Advanced personalization is achieved in hybris through the BTG (behavioural targeting groups). hybris provides a number of out the box rules (operands) to classify customers into segments. There are many ways to present targeted content to customers in hybris but the basic process involves the following steps:

  1. Set up the content components for each customer segment you wish to target. 
  2. Create customer segment based on the rules available. This can be done in 1 of 2 ways via the CMS cockpit:
    • In the Customer Segments perspective 
    • Create segmentation rules from Customer Segmentation Perspective
    • or can be created via the content component the Context Visibility section:
    •  Customer segmentation from the content component
  3. Assign the customer segmentation restriction to the content component. 
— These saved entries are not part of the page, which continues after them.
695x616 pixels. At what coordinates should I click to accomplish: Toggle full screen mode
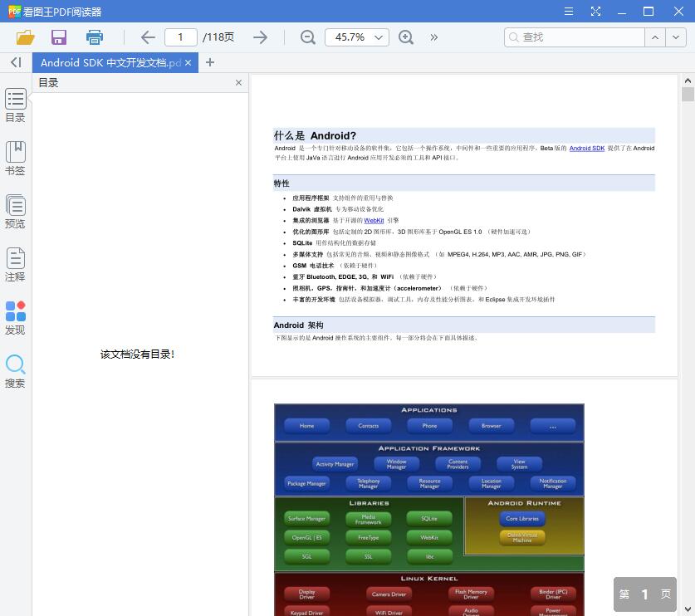click(596, 12)
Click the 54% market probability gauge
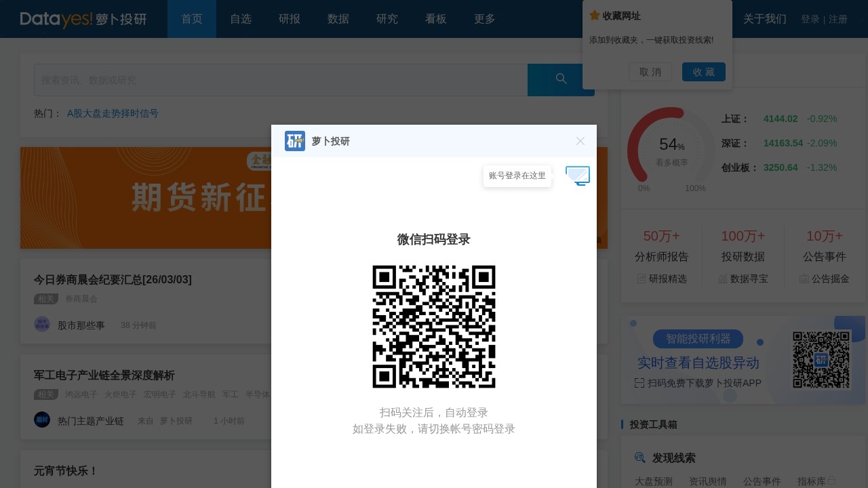The height and width of the screenshot is (488, 868). (670, 146)
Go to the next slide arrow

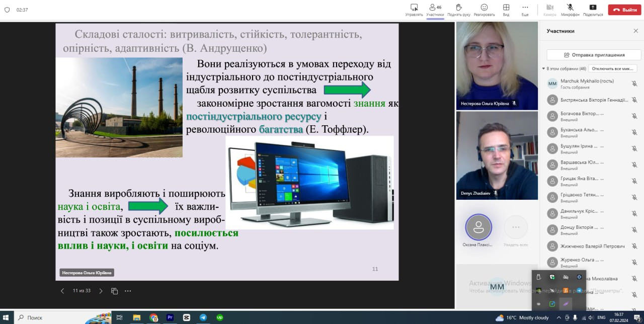pos(101,291)
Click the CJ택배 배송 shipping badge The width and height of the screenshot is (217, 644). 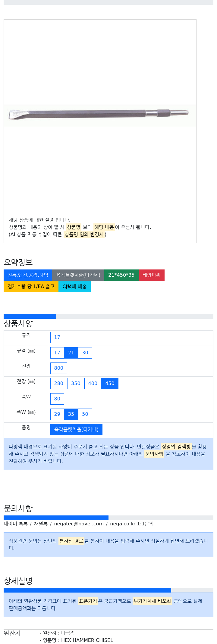(x=74, y=287)
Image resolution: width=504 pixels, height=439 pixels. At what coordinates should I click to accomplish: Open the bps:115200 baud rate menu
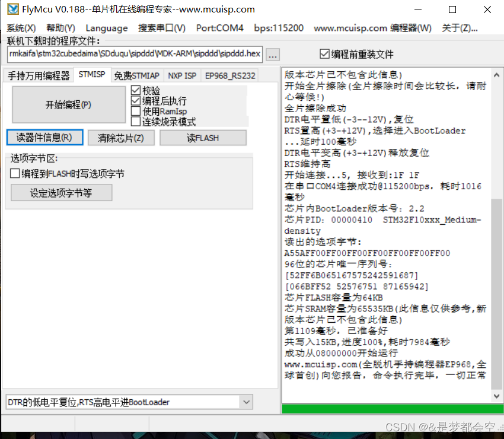tap(277, 27)
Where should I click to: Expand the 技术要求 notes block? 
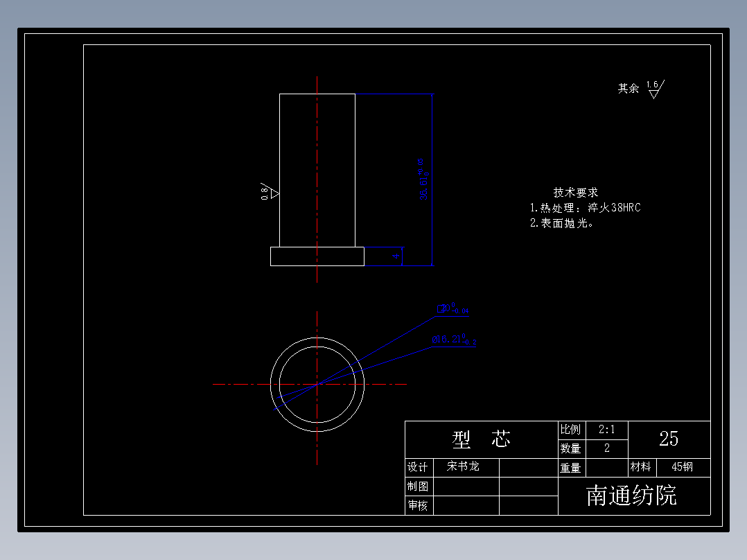pos(576,193)
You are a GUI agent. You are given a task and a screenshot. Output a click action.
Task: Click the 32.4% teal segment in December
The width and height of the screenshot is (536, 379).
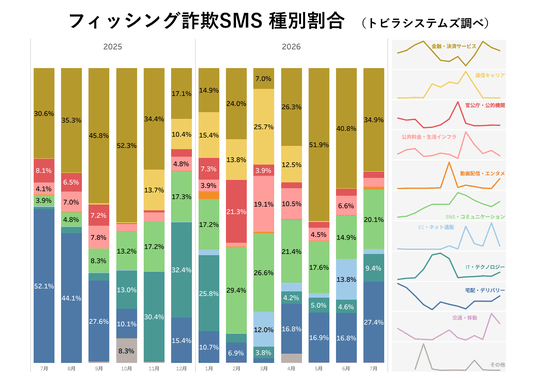point(182,270)
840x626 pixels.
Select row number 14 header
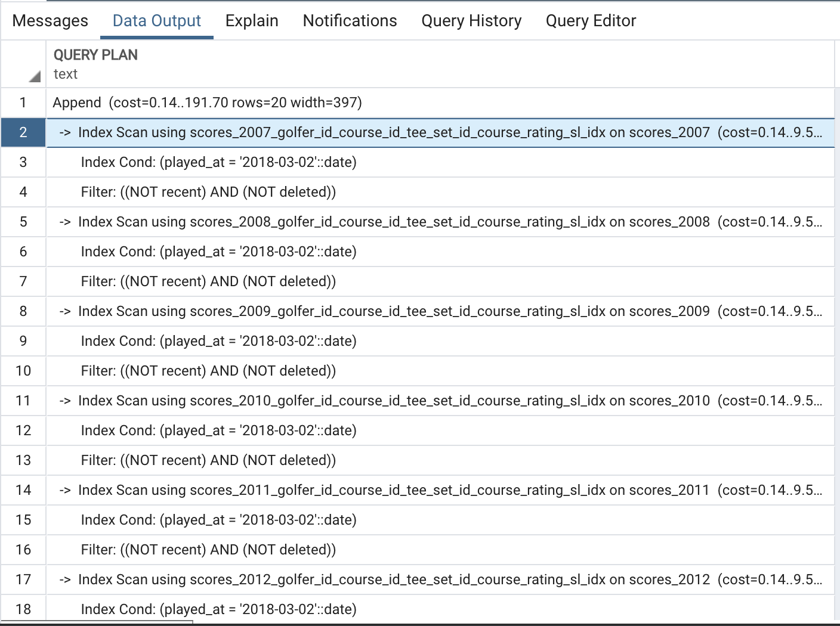coord(23,490)
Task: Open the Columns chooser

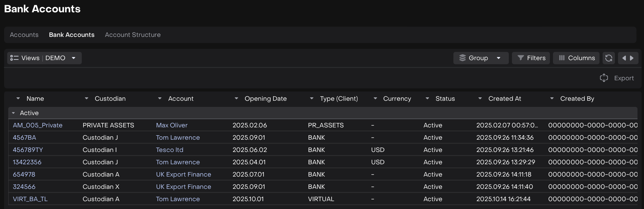Action: point(576,58)
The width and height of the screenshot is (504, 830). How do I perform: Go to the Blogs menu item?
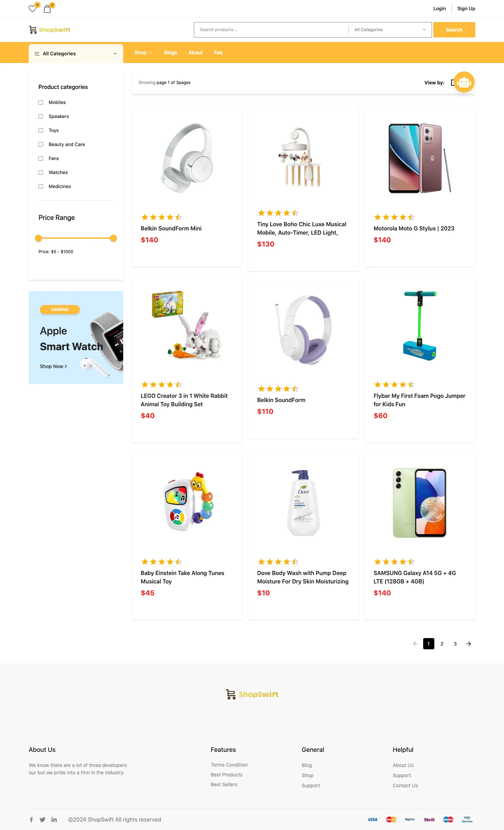(170, 52)
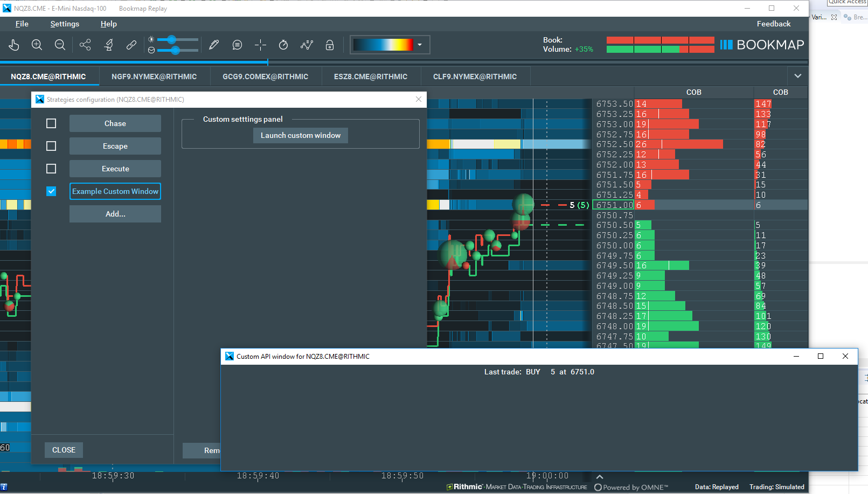Enable the Chase strategy checkbox

[x=51, y=123]
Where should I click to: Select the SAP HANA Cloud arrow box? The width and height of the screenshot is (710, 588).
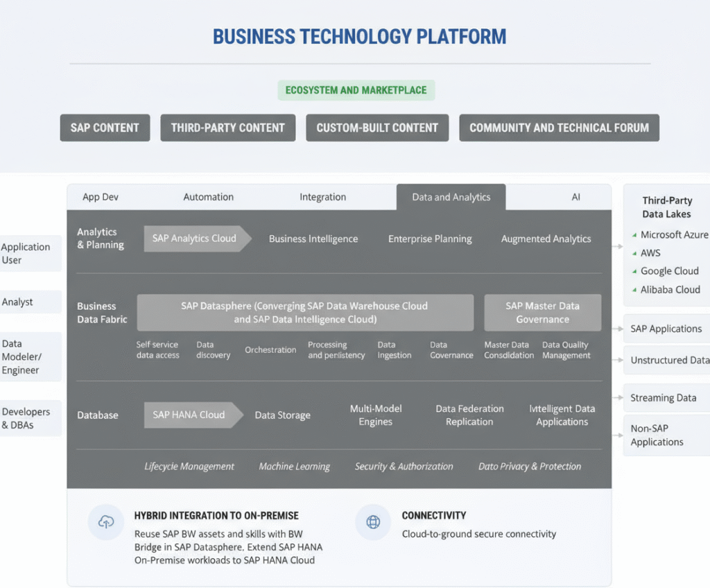coord(189,415)
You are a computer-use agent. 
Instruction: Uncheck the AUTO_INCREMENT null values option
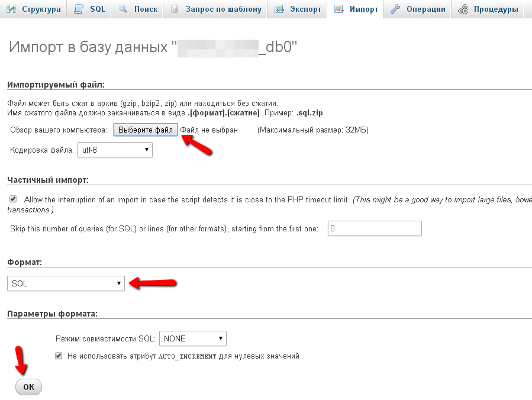(59, 356)
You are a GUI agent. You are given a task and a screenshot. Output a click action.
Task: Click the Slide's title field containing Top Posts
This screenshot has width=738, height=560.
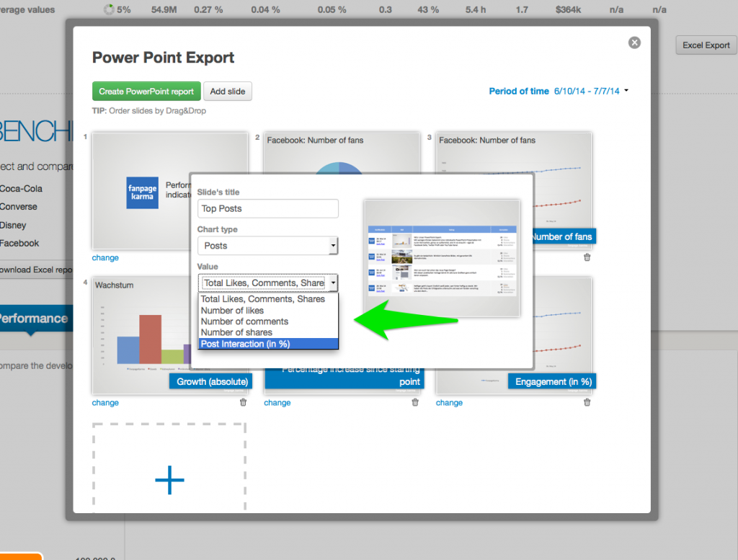click(267, 208)
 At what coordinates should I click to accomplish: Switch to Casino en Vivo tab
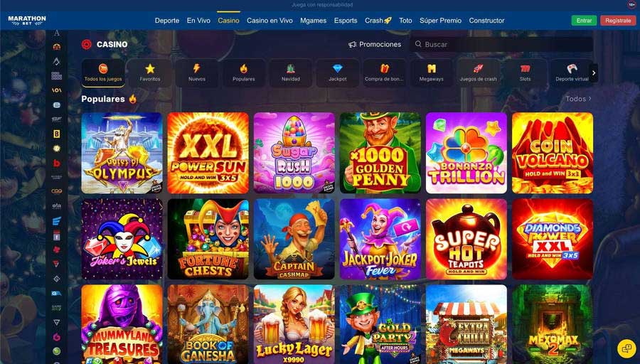(x=270, y=21)

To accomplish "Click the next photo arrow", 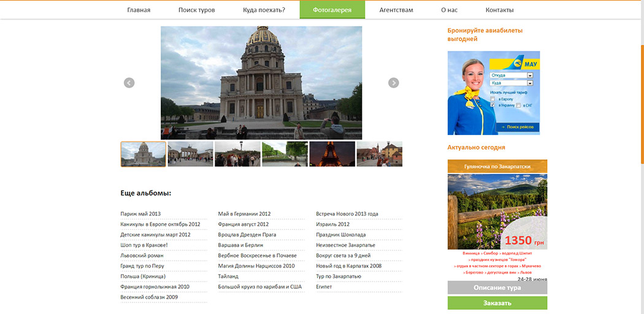I will coord(394,83).
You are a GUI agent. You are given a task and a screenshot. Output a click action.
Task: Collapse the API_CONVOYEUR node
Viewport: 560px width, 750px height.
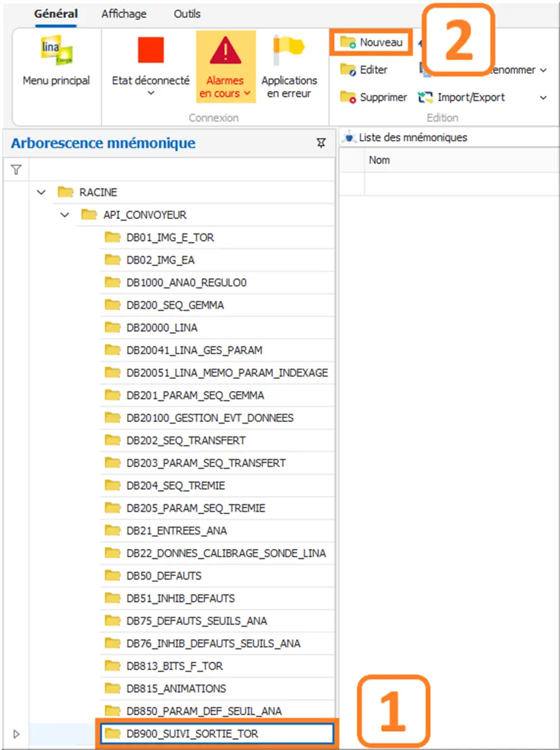point(65,215)
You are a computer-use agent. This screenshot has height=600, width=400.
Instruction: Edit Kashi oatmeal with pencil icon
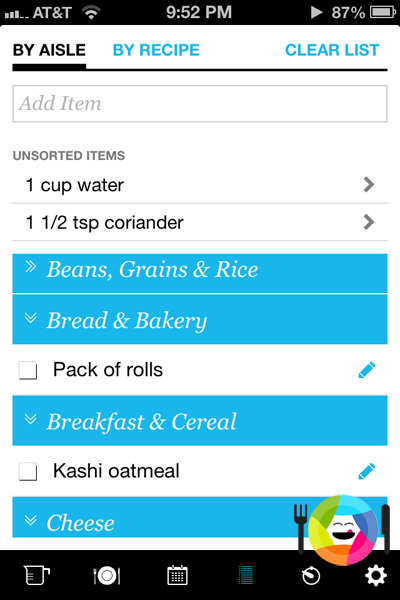[367, 471]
Both positive and negative segmentation rules can be applied; show content based on meeting rule or hide content based on meeting rule. Highlighted below are 2 scenarios for targeting different customer types:

  1. Target new customers:

As mentioned above there are are a number of possible scenarios how to define a new customer. Bespoke operands can be created for such purposes but as this requires development, an out-the-box approach was sort to meet the targeting requirements. Therefore inverting the targeting rules assumes that all customers are new customers and group existing customers in targeted groups. As such, all customers who visit the site are assumed to be new. The default content for the site is targeted to new customers. Targeted content for existing customers will replace the new customer targeted content when a customer falls into an “existing customer” group.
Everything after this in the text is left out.